On the issue of irreparable harm that cannot be compensated with damages, the court finds that the plaintiffs having charged their properties to guarantee the loan, the properties became a commodity liable for sale and therefore, they cannot be heard to complain that they are likely to suffer irreparable harm that cannot be compensated in damages. Moreover, the property was valued and therefore the plaintiffs cannot be heard to say that there is no valuation report. The plaintiffs have not established that the defendant will not be able to compensate them in case they succeed on the suit.
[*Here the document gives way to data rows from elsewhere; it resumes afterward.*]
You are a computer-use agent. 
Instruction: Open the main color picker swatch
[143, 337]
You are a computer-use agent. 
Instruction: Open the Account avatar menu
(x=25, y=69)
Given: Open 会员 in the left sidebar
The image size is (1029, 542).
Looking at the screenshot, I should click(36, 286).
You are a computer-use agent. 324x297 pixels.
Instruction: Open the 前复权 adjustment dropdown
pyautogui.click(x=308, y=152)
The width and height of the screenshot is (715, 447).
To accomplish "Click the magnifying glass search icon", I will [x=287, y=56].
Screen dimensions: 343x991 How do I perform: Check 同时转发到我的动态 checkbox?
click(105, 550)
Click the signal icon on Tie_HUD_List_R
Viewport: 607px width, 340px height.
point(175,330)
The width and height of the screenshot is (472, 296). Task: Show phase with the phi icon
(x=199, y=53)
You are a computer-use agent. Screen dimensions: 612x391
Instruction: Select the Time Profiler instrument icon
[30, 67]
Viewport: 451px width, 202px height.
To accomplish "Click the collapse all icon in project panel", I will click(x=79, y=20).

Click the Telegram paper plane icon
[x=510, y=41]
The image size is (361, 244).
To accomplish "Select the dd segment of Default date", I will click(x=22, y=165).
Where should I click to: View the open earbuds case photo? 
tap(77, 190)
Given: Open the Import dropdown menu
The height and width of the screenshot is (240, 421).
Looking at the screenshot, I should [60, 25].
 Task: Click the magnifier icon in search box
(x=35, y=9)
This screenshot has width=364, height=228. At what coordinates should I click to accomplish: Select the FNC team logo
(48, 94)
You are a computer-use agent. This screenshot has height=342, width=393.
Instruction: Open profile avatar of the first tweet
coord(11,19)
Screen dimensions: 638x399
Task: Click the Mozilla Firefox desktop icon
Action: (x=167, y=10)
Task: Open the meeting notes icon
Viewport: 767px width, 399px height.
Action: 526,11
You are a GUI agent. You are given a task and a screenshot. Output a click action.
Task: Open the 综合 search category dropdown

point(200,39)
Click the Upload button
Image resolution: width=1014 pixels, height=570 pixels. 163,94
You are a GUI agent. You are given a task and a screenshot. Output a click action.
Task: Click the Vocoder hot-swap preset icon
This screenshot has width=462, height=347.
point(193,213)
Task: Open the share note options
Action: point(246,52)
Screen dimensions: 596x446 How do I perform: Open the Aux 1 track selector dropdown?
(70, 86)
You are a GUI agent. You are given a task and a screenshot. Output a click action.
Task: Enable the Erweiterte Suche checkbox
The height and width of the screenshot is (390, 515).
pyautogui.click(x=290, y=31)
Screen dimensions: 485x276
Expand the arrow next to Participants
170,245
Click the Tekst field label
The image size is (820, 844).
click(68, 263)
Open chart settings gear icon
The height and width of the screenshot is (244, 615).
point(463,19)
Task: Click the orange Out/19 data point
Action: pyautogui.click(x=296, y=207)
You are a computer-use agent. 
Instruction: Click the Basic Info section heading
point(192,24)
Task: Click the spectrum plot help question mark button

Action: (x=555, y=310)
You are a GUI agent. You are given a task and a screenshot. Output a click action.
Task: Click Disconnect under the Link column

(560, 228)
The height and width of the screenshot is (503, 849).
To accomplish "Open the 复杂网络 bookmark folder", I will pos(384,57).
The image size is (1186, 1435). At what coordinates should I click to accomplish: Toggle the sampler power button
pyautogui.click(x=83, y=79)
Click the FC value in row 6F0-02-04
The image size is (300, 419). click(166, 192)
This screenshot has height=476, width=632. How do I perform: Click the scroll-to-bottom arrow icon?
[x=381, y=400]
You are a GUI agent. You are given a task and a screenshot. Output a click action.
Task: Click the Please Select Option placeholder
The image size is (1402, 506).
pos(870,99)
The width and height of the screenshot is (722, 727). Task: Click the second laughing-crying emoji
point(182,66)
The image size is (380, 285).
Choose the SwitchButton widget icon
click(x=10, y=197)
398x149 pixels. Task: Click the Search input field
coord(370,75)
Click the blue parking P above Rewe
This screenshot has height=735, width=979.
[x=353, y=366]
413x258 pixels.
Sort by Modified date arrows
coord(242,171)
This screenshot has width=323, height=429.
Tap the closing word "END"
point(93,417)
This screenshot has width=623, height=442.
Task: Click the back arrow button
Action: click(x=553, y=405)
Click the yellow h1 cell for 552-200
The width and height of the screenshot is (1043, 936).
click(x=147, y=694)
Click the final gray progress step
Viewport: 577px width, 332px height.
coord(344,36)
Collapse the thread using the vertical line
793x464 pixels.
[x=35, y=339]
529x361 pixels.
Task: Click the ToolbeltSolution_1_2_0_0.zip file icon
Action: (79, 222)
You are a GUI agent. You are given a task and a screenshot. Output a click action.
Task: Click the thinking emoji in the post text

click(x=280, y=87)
On balance of convenience, I do find that the defendant stands to be inconvenienced at a greater extend as the debt is likely to outstrip the borrowed money and the value of the property.
The plaintiff raised the issues of the discrepancies in the figures in the statutory notice which was admitted as an error by Mr. Kenei and the other issue of the discrepancy in the names of Prayosha Ventures and Prayosha Ventures Ltd and Eco Bank Kenya And Eco Bank ltd which the court finds that the same amounts to splitting hairs. Ultimately, the application is dismissed with costs.
DATED AND DELIVERED AT ELDORET THIS 13TH DAY OF APRIL, 2017.